There have been claims that as many as 100,000 people have been excluded, either because their eligibility to vote was in doubt or their membership had been terminated after a direct debit failed to go through. Nigel Currie, the AA's general manager of membership services, said: "We were up against it. We had a members' helpline, operated by British Telecom on our behalf, which took 370,000 calls. Their answers should have been scripted but some operators may have taken the initiative and given other answers, which is where the 100,000 figure may have come from. Internally, the AA call volume increased by 400,000 over that period."

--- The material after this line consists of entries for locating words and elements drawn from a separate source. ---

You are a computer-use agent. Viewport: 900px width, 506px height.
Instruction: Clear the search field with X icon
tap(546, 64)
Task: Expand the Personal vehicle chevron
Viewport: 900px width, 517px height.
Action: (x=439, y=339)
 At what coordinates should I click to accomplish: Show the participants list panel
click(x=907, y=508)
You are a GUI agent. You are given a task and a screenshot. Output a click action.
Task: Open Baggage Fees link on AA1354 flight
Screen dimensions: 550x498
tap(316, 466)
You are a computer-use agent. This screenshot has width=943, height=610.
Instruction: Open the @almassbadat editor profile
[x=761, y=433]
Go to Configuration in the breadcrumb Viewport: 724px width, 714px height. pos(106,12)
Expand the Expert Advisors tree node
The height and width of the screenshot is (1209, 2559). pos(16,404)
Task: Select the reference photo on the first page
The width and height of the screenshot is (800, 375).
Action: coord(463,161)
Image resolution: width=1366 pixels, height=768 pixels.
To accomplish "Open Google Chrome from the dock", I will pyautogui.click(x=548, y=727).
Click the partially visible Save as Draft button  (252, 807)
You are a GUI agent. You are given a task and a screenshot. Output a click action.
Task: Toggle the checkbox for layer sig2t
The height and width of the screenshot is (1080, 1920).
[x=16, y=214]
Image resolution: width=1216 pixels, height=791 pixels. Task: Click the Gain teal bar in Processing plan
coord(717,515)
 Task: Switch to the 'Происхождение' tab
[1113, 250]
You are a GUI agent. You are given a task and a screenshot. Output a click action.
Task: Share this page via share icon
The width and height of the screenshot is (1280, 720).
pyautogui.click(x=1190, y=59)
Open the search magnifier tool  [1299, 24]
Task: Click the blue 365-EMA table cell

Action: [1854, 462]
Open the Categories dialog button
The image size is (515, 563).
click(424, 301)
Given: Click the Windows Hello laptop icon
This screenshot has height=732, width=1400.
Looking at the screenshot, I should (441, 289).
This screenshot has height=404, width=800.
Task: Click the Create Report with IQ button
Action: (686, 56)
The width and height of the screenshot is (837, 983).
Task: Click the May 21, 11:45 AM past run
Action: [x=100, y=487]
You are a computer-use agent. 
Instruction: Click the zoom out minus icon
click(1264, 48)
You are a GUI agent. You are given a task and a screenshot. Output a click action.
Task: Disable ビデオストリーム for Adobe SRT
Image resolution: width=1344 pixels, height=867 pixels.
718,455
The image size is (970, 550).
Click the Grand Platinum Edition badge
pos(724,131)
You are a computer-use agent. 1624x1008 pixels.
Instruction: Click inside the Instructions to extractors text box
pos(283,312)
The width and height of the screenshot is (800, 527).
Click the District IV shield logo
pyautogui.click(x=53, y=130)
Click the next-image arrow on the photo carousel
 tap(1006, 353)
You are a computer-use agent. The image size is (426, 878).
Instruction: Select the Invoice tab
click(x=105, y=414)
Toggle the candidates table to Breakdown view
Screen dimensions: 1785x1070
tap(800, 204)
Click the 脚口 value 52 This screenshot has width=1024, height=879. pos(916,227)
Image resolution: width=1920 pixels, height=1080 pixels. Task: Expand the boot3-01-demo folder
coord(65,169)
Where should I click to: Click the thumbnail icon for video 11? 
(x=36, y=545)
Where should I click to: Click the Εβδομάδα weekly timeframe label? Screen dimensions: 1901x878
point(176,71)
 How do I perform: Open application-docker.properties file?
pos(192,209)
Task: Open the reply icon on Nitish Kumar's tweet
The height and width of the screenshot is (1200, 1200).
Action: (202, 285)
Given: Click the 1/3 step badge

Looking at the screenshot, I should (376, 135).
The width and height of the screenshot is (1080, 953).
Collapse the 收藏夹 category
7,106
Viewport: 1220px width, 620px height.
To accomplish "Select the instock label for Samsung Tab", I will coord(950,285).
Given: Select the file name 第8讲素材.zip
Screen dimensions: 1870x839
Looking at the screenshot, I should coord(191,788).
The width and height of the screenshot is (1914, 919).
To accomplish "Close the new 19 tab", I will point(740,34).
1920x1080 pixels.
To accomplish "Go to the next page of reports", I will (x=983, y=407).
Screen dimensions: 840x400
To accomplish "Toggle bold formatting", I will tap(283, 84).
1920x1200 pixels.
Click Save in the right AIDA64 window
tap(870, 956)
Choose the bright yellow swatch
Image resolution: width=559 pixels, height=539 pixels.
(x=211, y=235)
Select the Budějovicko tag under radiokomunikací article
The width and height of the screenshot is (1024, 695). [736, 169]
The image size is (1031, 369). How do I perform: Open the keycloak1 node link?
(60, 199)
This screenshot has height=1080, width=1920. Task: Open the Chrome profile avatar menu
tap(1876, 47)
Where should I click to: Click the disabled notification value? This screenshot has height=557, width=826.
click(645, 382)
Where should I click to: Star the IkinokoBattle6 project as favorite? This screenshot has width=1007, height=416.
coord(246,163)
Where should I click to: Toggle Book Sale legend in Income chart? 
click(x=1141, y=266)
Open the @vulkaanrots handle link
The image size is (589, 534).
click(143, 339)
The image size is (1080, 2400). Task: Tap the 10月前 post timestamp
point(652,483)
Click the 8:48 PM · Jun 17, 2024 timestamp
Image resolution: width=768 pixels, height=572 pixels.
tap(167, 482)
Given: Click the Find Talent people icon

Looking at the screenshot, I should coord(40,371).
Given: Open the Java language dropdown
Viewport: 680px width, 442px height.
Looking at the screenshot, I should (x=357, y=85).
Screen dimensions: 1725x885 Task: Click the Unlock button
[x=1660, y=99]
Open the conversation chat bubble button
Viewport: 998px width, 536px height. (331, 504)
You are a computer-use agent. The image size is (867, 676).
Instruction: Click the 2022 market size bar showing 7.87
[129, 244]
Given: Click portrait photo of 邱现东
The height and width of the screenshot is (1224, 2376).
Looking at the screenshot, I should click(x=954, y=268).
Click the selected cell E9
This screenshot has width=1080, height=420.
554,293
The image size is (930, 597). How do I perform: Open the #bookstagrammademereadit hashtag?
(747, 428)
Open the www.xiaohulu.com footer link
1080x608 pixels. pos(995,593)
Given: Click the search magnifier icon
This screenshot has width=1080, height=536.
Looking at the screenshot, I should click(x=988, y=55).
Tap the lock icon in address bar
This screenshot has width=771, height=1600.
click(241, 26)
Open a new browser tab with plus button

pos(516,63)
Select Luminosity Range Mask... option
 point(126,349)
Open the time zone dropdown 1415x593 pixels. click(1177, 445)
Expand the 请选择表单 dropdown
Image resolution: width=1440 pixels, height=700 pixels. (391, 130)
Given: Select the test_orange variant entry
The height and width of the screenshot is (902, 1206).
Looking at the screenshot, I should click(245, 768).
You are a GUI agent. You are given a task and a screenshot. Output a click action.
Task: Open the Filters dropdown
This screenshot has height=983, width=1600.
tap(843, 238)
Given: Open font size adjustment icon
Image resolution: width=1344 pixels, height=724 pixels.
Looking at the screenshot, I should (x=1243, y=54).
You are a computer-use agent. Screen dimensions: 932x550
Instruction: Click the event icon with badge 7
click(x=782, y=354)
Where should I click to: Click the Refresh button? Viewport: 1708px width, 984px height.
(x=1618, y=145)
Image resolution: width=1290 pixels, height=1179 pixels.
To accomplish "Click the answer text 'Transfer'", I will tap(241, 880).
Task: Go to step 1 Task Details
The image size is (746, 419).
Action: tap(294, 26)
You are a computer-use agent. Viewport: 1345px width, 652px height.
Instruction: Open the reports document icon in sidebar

Voting packs were sent out to the 4.6 million members entitled to vote but up to 30,000 of them were returned to the Bristol-based scrutineers because the Post Office was unable to deliver them. "It was done over a short time scale," said Mr Currie. "In retrospect, it would have been nicer to have had a longer period. We were working until midnight the night before the Special General Meeting on 16 September and when the deadline closed, we had 909 outstanding eligibility disputes. Reviewing those since then, we found 25 per cent should have been eligible which means about 250 members were wrongly excluded. We are now involved in negotiations on how we can best compensate them."

However, the AA's lawyers have advised the company that the burden of proof lies with the member, in cases where people claim their membership was closed in error. Where membership has been closed because of a failure of a direct debit to go through within the 28 days allowed, the AA is taking a softer line. If the AA didn't inform the member that there was a problem, he or she will be put back on the register. All eligible members should receive their cheques by the 15 October.